Being vegan in Cordoba was not the walk in the park that I thought it would be. As one of the larger cities in the South of Spain (and drawing big tourist crowds due to its respectable reputation for history and culture), I assumed that it would be one of the easier places to find vegan food in Spain. Vegan tapas is easy to find when you visit Cordoba, as are vegetarian restaurants Cordoba. A full meal is not.
I’ve pulled together a list of the easiest places to find vegan food in Cordoba, and a couple of other things I found out along the way …
A vegan coffee shop that serves a robust menu including Buddha bowls, wraps, and sandwiches. Their portions are large and their options are kept interesting – Tofu hot dog wrap anyone? Everything is super fresh and the owners of this small establishment are friednly and helpful.
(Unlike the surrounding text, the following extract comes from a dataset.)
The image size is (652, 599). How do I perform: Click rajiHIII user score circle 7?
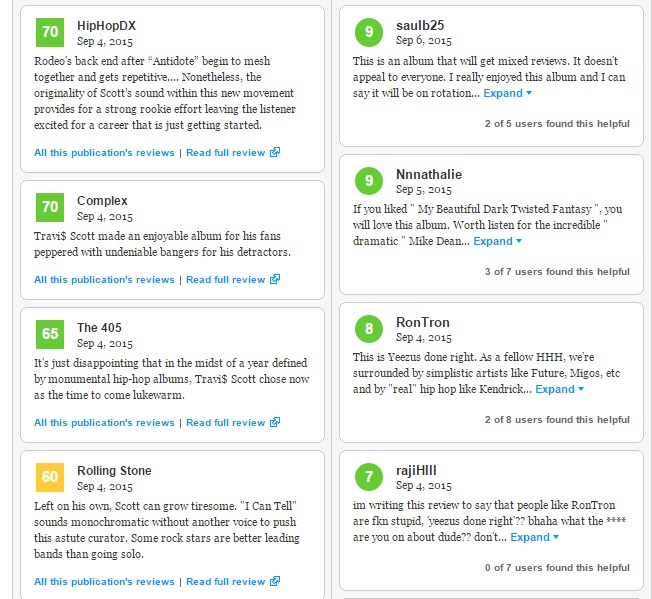coord(369,476)
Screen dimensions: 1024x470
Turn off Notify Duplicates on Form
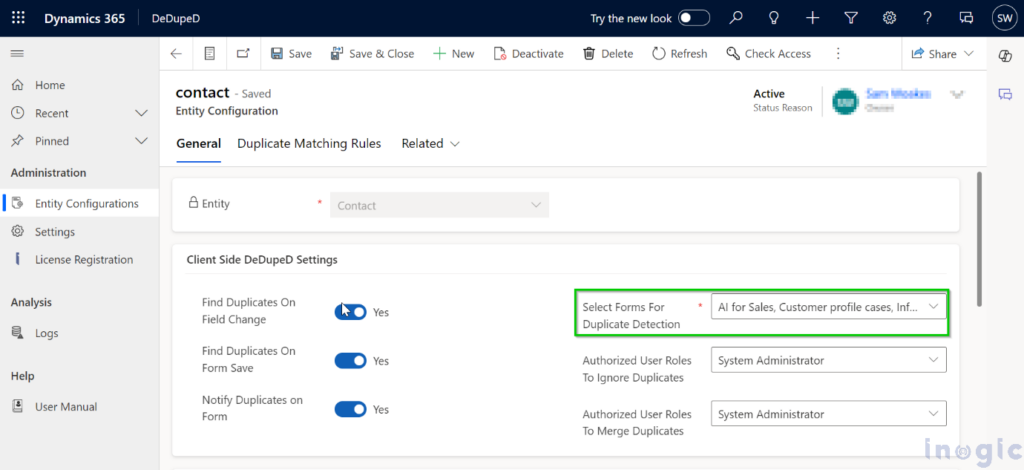[x=350, y=409]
Taberna la Alqueria was not on my hunt list for vegan food in Cordoba. It wasn’t listed on any of the other vegan travel bloggers’ pages and I only wandered into it through sheer desperation for something other than bread. Only a 5 minute walk down from the famous Mesquita, this Cordoba restaurant sits in amongst a charming (if not a little touristy) street filled with tapas cafes – some misting their diners to keep them cool. Don’t worry, there was no mist here – and therefore, it won’t be showing on your bill!
This isn’t a vegan specific tapas spot, however, they offered a lot more than most. We sat down to iced beers (£2.20 for a pint!) and ordered the following:
- Avocado hummus, which came with pitta to dip
- Fried eggplant with cane honey – a local speciality (ask them to hold the honey)
- Patatas bravas – make sure you state you don’t want it topped with mayonnaise (multiple times!)
The also serve generous potions of gazpacho accompanied by raw veg and breads.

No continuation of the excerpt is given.